» WHAT IS EXPECTED
Will you quote only the lines starting at the one that contains "Click the shield" and ending with the last line of the listing below, inclusive?

RECORDS FOR THIS EXERCISE: Begin

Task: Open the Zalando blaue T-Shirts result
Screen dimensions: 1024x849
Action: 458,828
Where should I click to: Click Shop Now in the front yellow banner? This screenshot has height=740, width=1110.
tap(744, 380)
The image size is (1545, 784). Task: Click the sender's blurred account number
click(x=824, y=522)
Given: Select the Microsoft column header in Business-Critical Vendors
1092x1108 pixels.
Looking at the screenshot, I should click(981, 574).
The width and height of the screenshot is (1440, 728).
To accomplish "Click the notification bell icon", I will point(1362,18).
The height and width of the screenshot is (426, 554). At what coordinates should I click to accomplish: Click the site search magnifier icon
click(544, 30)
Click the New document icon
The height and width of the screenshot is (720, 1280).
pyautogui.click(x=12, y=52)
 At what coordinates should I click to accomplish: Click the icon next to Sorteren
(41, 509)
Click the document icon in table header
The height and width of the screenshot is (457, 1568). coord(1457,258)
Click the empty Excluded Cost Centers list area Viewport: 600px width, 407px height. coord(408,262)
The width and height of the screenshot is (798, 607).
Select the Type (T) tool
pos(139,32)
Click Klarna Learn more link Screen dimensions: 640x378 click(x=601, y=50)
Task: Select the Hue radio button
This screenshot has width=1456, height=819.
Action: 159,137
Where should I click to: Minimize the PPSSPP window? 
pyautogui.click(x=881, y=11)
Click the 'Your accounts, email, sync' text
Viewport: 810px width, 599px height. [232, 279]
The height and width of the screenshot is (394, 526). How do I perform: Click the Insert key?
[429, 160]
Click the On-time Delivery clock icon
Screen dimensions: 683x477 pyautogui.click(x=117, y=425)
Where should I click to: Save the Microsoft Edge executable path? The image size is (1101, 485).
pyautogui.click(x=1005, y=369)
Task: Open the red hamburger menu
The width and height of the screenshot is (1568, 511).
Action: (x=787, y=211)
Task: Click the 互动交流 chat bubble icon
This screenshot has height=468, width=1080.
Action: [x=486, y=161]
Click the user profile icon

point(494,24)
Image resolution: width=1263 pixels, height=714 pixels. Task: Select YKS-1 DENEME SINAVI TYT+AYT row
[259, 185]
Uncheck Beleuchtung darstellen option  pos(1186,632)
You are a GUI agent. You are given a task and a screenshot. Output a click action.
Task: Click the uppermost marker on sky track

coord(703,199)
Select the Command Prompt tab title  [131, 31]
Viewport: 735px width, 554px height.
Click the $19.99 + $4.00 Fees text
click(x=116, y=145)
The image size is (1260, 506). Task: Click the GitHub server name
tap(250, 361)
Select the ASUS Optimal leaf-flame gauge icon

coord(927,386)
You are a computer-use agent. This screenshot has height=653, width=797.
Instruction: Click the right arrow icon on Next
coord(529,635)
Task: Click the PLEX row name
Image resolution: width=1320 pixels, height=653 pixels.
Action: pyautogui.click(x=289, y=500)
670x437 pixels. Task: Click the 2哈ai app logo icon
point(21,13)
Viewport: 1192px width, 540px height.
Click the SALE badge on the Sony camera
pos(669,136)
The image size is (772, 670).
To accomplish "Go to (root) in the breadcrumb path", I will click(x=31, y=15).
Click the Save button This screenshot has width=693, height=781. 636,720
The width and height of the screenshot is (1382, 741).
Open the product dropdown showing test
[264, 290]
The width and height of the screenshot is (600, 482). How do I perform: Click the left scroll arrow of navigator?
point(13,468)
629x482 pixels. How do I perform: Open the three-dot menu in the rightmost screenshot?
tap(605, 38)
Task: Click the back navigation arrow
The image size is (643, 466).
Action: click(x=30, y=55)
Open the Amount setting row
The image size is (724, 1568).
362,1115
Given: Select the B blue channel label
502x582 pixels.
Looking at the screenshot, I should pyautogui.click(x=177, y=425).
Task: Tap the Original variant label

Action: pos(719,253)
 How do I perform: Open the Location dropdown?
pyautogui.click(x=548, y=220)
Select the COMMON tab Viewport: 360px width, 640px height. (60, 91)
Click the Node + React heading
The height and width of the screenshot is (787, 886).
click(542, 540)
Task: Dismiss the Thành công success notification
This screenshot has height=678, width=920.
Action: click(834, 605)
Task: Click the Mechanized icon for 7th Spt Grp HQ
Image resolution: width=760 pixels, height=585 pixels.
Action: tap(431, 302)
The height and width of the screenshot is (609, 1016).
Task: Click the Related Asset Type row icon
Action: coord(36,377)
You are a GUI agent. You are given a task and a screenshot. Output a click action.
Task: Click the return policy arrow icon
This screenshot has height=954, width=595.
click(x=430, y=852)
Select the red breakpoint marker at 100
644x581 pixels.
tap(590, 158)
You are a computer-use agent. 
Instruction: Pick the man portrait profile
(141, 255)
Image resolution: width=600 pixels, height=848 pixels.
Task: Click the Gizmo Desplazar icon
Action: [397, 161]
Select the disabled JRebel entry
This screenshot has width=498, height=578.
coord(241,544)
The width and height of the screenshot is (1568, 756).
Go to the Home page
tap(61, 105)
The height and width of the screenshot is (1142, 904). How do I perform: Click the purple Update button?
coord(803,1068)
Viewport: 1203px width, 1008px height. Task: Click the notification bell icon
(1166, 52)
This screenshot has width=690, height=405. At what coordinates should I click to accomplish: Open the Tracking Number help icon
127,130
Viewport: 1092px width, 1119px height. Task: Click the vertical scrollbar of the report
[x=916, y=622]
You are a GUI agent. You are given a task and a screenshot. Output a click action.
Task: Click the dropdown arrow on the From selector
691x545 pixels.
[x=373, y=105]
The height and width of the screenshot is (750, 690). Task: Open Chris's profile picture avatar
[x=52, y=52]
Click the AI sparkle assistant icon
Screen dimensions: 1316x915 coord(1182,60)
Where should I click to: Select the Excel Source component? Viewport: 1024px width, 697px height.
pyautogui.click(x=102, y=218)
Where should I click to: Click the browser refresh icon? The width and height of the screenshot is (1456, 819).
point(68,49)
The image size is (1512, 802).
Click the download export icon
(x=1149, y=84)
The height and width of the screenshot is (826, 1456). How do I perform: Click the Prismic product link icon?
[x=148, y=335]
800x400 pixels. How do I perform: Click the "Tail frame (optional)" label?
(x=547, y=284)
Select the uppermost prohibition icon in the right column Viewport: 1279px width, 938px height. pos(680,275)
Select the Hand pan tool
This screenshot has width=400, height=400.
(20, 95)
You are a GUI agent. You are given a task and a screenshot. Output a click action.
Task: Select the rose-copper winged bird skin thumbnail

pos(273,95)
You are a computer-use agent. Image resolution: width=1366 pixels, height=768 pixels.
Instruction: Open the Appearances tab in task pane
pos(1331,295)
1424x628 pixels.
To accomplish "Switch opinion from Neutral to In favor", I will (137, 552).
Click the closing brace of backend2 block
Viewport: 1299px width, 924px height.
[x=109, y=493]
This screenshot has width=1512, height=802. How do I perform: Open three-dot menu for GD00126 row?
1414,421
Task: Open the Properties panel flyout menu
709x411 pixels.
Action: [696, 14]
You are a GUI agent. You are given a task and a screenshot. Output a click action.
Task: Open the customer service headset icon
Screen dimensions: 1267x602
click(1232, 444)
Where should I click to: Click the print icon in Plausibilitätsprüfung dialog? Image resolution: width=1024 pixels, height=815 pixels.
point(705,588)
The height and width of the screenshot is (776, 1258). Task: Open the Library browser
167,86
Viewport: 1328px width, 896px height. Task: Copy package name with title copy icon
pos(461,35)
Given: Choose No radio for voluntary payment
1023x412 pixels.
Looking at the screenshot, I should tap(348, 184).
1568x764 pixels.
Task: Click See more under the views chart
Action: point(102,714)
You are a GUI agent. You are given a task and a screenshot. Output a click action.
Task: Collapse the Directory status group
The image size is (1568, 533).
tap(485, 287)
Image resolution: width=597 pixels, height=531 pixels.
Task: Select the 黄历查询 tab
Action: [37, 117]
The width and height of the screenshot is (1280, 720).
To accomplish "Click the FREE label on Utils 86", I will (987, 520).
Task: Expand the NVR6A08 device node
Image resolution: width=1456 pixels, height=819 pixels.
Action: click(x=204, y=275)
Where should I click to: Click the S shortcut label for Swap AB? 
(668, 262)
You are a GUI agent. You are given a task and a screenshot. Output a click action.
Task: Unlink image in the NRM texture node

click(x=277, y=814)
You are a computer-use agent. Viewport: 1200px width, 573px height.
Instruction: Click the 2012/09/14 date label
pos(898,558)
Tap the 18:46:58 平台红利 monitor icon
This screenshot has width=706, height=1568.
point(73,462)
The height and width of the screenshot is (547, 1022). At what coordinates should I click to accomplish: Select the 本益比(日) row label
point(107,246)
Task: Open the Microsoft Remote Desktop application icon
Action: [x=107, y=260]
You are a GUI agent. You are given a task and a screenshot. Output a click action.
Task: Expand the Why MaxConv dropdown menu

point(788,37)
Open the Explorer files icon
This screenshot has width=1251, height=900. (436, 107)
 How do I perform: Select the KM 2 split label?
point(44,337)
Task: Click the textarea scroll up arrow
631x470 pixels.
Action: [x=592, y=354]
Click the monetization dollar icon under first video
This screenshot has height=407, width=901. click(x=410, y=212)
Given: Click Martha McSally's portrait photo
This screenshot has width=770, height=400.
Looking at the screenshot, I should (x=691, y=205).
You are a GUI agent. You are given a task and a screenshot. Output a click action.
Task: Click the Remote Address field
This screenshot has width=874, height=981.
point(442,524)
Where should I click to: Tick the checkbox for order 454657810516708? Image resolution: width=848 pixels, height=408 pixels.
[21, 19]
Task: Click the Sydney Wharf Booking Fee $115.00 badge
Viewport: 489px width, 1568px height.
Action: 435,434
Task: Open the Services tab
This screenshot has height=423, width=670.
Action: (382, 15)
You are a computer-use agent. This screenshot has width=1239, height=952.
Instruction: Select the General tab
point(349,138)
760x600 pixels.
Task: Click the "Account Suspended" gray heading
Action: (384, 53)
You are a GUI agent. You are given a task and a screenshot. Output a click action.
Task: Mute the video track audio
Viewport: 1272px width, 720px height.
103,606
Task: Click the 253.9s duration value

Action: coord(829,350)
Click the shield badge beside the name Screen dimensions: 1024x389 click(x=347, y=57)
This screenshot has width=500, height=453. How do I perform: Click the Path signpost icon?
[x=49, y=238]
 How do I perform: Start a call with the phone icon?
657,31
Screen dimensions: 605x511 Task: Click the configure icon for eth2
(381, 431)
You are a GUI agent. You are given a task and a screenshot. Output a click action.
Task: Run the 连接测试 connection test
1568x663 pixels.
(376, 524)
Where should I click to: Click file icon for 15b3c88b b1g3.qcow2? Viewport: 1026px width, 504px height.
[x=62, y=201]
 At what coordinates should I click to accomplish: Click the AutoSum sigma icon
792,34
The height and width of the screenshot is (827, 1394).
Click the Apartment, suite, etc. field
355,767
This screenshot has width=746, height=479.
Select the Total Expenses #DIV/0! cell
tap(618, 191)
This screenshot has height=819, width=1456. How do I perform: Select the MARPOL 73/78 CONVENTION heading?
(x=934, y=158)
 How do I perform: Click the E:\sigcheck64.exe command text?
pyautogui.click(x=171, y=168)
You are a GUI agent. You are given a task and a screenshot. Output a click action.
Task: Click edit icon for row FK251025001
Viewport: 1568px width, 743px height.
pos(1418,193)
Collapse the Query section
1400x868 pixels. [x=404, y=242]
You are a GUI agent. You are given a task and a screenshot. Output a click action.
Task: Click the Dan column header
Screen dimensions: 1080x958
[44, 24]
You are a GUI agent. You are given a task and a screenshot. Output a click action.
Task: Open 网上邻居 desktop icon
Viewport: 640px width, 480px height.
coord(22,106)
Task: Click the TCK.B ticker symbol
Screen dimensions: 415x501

RECORDS FOR THIS EXERCISE: End

» RESULT OF THE TASK
Click the shield badge beside the name Screen dimensions: 1024x389 click(x=347, y=57)
This screenshot has width=500, height=453. How do I perform: Click the Path signpost icon?
[x=49, y=238]
 How do I perform: Start a call with the phone icon?
657,31
Screen dimensions: 605x511 Task: Click the configure icon for eth2
(381, 431)
You are a GUI agent. You are given a task and a screenshot. Output a click action.
Task: Run the 连接测试 connection test
1568x663 pixels.
(376, 524)
Where should I click to: Click file icon for 15b3c88b b1g3.qcow2? Viewport: 1026px width, 504px height.
[x=62, y=201]
 At what coordinates should I click to accomplish: Click the AutoSum sigma icon
792,34
The height and width of the screenshot is (827, 1394).
Click the Apartment, suite, etc. field
355,767
This screenshot has width=746, height=479.
Select the Total Expenses #DIV/0! cell
tap(618, 191)
This screenshot has height=819, width=1456. How do I perform: Select the MARPOL 73/78 CONVENTION heading?
(x=934, y=158)
 How do I perform: Click the E:\sigcheck64.exe command text?
pyautogui.click(x=171, y=168)
You are a GUI agent. You are given a task and a screenshot. Output a click action.
Task: Click edit icon for row FK251025001
Viewport: 1568px width, 743px height.
pos(1418,193)
Collapse the Query section
1400x868 pixels. [x=404, y=242]
You are a GUI agent. You are given a task and a screenshot. Output a click action.
Task: Click the Dan column header
Screen dimensions: 1080x958
[44, 24]
You are a GUI agent. You are given a task and a screenshot. Output a click action.
Task: Open 网上邻居 desktop icon
Viewport: 640px width, 480px height.
coord(22,106)
Task: Click the TCK.B ticker symbol
Screen dimensions: 415x501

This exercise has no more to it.